True to its corporate mission of home improvement, The Home Depot Inc. has been remodeling its $3.7 billion U.S. and $10 million Puerto Rican 401(k) plans.
The purpose is to add value and cut costs. In fact, the Atlanta-based company has cut expenses in half since 2009. There have been “reductions in record-keeping and investment management fees over time,” said Brant Suddath, director of benefits. He didn't provide specific numbers.
The most recent cost cuts came in February, when Home Depot officials negotiated lower investment management fees with BlackRock Inc. for its LifePath target-date funds.
In addition to hard bargaining, Mr. Suddath said the company uses separate accounts, commingled funds, institutional mutual fund shares and open architecture to keep fees low.
The plans offer a core lineup of 12 options, in addition to the target-date series and a self-directed brokerage window to accommodate participants who want greater access to mutual funds, exchange-traded funds and stocks.
The core options include separate accounts for large-cap, midcap and small-cap growth equities; small-cap value; and stable value. Mutual funds are used for the large-cap and midcap value strategies and for an international blended fund. Index funds for bonds and large-cap equities are offered through commingled funds. The balanced strategy takes a fund-of-funds approach. The target-date series also is in commingled funds.
A company stock fund has been closed to new investments since September 2008 — when it represented 24.8% of total plan assets — to encourage diversification, Mr. Suddath said. It now represents 17.8% of the plans' assets.
The brokerage window, added when the stock fund was frozen, has been used by less than 1% of participants, and represents less than 1% of total assets.
Home Depot executives have been making these changes even though the plans' overall participation rate of 60% is above the 51% average for retail companies tracked by Aon Hewitt, Lincolnshire, Ill., said Alison Borland, vice president for retirement strategy.
Aon Hewitt is record keeper for Home Depot, while Hewitt EnnisKnupp is the company's investment consultant.
“They have been an early adopter of services like quick enrollment and mobile applications” to provide participants with easier access to their accounts, said Ms. Borland.
“They have unique challenges with a mobile workforce that is diverse in race, language and learning styles,” she said. “They know their population very well. They are very deliberate in what they offer.”
Mr. Suddath said there's room for improvement, especially in encouraging younger and newer employees to participate.
For employees eligible for the company match — those who have been with Home Depot for a year and work more than 1,000 hours annually — the participation rate has held relatively steady over the years at 70%, he said.

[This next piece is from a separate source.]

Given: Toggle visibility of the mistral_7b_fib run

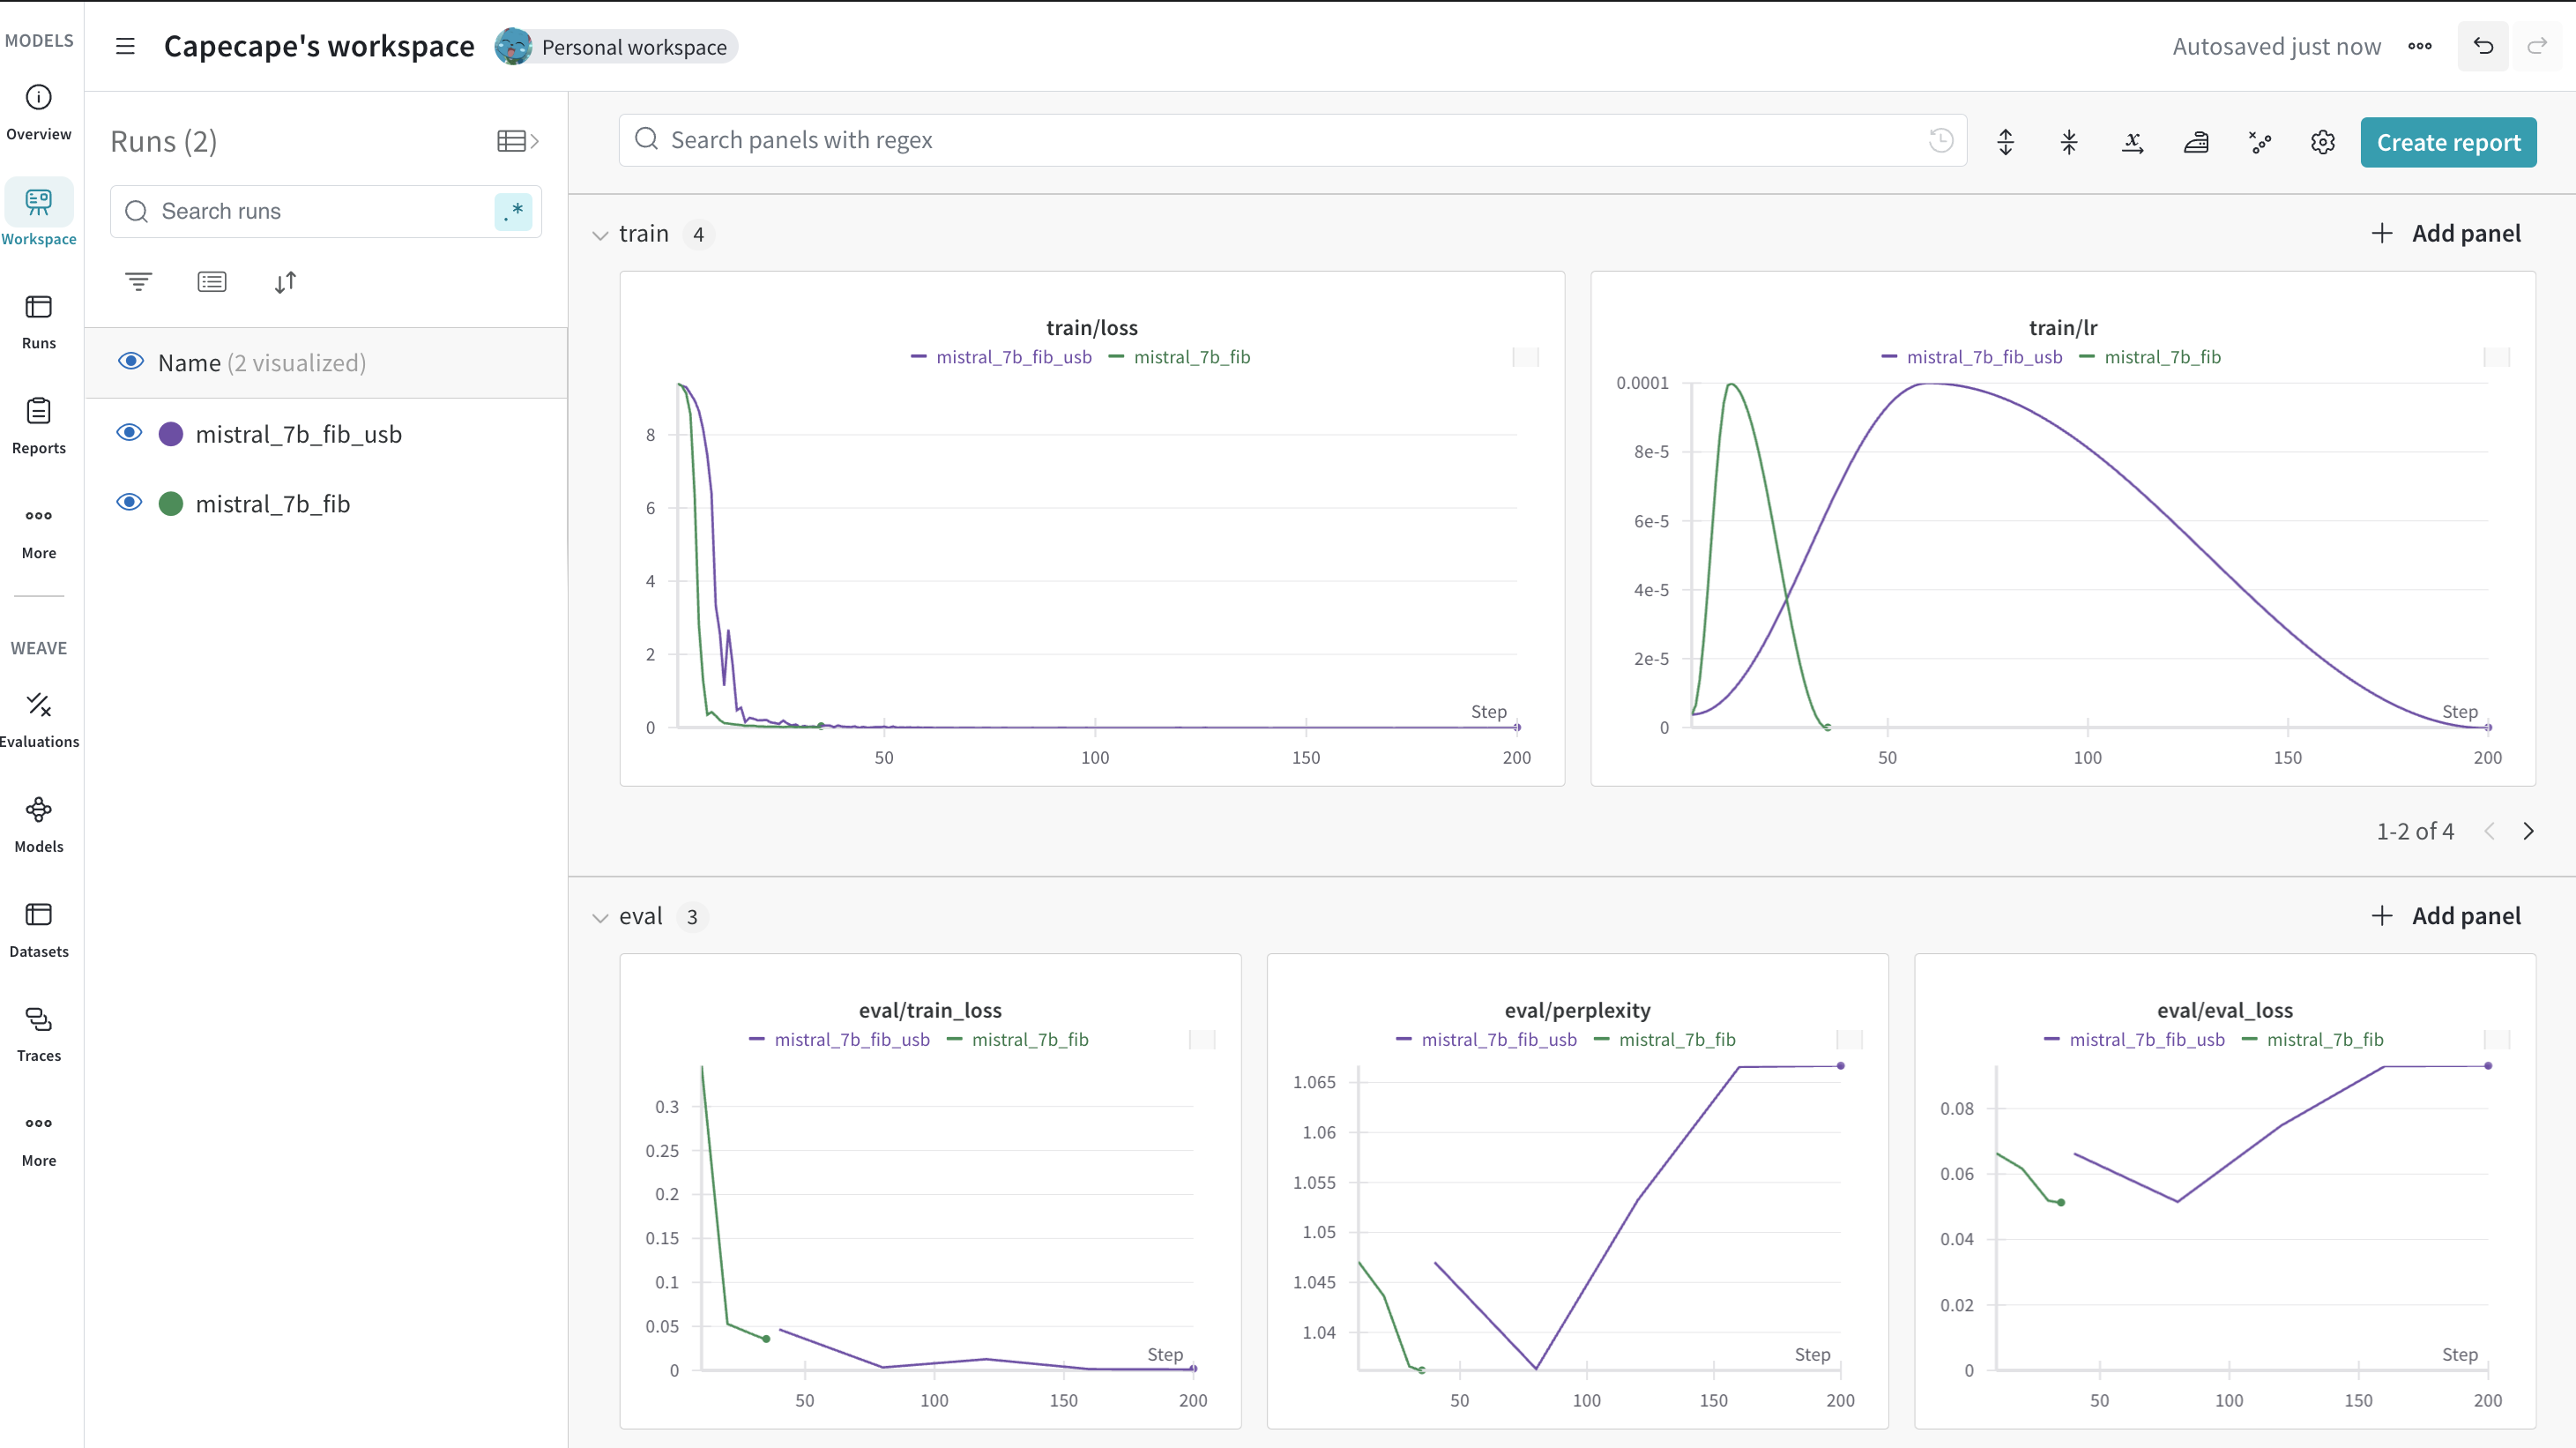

Home Depot matches a maximum of 3.5% of pay, depending on the participant's contribution. That breaks down to $1.50 for an employee contribution of $1 for the first 1% of salary, then 50 cents on the dollar for each succeeding percentage point up to 5% of pay.
Among employees not eligible for the match, however, the participation rate is 18%, up from 12% before Home Depot adopted a quick enrollment plan in October 2009.
The question was: “How do we get them in that first year to increase their participation?” Mr. Suddath said. “Since we added quick enrollment, approximately 80% of employees enrolling (in the 401(k) plans) are taking the quick enrollment path.”
Quick enrollment allows employees to join through the Home Depot benefits website or with a paper form. For quick enrollment, an employee invests in the target-date fund series, with a “5% before-tax contribution rate that will increase 1% annually up to a maximum of 10%,” Mr. Suddath explained.
Employees can change the contribution and auto-escalation rates as well as their investment options. Compared to the Home Depot plans' regular enrollment process, “quick enrollment allows an employee to enroll without having to make many decisions,” Mr. Suddath said.
Officials decided against employing auto-enrollment in part because it represented “a significant financial undertaking” and in part because plan executives favor participants taking a more active role in building their savings, according to Mr. Suddath. When participants make the choices, “they are more engaged,” he said.
Home Depot also using an education campaign that emphasizes “saving” instead of “retirement,” as a way of encouraging employees “to think long term,” Mr. Suddath said. “We tell them, "Don't leave money on the table.'”
Since early 2011, Home Depot has been offering educational and information websites in Spanish as well as English.
Home Depot also has given participants access to real-time data — including portfolio and investment performance information — on mobile devices.